--- Passage shown ---
The aspen tree is one of the most widely distributed species of tree in North America. Yet in the urban landscape, an aspen tree has a life expectancy of barely 20 to 25 years, according to the Colorado State University Extension. Aspens grow in a clump from a dense root system. If you purchase a single aspen tree from a garden center, it may have been pulled from this dense mat with only a small portion of its root system still intact. With attentive care, you can keep your aspen healthy, strong and long-lived.

Select a spot for your tree that is in full sunlight. Aspens will do well if located on the north or east side of a building where they receive morning sun and evening shade.

Purchase an aspen that has been grown at a nursery. These trees have more extensive root systems and are healthier than trees that were collected in the wild.

Dig a planting hole that is slightly larger than the root ball. Mound up a small pile of dirt into the center of the hole.

Turn the aspen tree onto its side, if it is in a pot, support the trunk with one hand, and tap the pot with the other to release the root ball. If the tree is in a burlap bag that encloses the root system, untie the bag and remove it from the root ball.

Place the root ball into the planting hole on top of the pile of dirt and cover with dirt that you removed from the hole. Do not bury the aspen tree too deeply. The top roots should be within 2 or 3 inches of the surface of the soil.

Mulch your aspen tree with pine bark or pine straw. Aspens thrive in slightly acidic soil, so using an acidic mulch will benefit the plants.

--- Source information ---
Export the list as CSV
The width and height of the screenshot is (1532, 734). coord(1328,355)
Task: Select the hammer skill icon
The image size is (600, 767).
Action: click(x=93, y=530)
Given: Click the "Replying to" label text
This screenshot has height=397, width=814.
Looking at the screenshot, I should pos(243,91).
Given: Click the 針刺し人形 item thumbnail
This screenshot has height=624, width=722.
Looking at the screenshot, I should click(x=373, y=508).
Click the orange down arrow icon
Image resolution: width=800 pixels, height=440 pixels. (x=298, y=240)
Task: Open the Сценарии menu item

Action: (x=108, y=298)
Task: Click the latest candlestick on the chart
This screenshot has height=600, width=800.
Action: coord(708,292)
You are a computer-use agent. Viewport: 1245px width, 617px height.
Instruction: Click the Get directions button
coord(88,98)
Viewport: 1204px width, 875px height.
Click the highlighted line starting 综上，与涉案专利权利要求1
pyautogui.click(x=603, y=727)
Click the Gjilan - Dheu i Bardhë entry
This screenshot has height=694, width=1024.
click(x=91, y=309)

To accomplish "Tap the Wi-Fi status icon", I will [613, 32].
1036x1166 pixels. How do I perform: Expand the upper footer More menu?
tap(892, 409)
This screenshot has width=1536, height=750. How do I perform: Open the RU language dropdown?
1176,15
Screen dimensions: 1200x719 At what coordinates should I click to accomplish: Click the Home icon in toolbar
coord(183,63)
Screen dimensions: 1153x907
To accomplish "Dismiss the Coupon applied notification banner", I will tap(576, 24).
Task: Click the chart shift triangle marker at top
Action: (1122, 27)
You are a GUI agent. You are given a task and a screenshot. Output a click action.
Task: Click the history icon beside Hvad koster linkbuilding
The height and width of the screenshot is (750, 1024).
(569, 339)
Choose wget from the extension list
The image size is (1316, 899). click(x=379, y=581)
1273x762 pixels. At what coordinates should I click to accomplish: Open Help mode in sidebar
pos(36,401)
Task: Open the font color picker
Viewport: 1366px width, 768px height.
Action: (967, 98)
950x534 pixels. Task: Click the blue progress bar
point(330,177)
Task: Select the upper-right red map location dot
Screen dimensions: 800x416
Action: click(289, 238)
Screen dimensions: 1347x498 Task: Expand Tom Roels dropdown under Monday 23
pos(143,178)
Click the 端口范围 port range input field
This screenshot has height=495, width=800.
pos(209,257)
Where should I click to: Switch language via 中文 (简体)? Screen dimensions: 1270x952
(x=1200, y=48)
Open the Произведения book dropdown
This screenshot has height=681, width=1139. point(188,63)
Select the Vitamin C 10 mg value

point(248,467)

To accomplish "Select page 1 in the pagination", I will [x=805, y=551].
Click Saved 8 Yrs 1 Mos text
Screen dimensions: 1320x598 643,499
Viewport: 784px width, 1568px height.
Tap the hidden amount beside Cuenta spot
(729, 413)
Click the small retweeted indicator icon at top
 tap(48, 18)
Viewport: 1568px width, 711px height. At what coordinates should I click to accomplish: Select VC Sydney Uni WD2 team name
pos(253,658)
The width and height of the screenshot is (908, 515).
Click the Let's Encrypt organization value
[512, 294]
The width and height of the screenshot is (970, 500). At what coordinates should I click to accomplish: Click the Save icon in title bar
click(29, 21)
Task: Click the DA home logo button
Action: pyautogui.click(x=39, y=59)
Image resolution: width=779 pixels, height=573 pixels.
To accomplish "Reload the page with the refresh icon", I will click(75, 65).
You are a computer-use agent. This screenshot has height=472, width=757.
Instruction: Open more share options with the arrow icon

--- Task requirements ---
a: In the passage on aspen tree care, how close to the soil surface should the top roots be after planting?
b: Write the next part of the passage on aspen tree care, picking up after its final sentence.

--- Activity answers ---
a: Within 2 or 3 inches of the surface of the soil.

b:
Control insects around your aspen tree by spraying the leaves with an insecticidal soap.

Prune weak undergrowth branches by cutting them away from the trunk at a 45-degree angle. This will increase circulation in the aspen tree’s canopy and reduce the occurrence of fungus and mold in the trees. Also prune any dead or diseased branches as they occur.

Watch for signs of common diseases that affect aspens, including canker spots, which look like orange pimples.

Remove an aspen parent plant from your landscape as it starts to develop dead wood and a thin crown. This will make room for the smaller trees that shoot up from the root system to grow and thrive.


Aspen trees do not like to have waterlogged roots, and they do not thrive if planted in heavy clay soil. You can have your soil tested by taking a core sample to your local extension service to determine if its structure is heavy in clay. Break up clay soil by amending it with gypsum and with organic material such as peat moss and finished compost.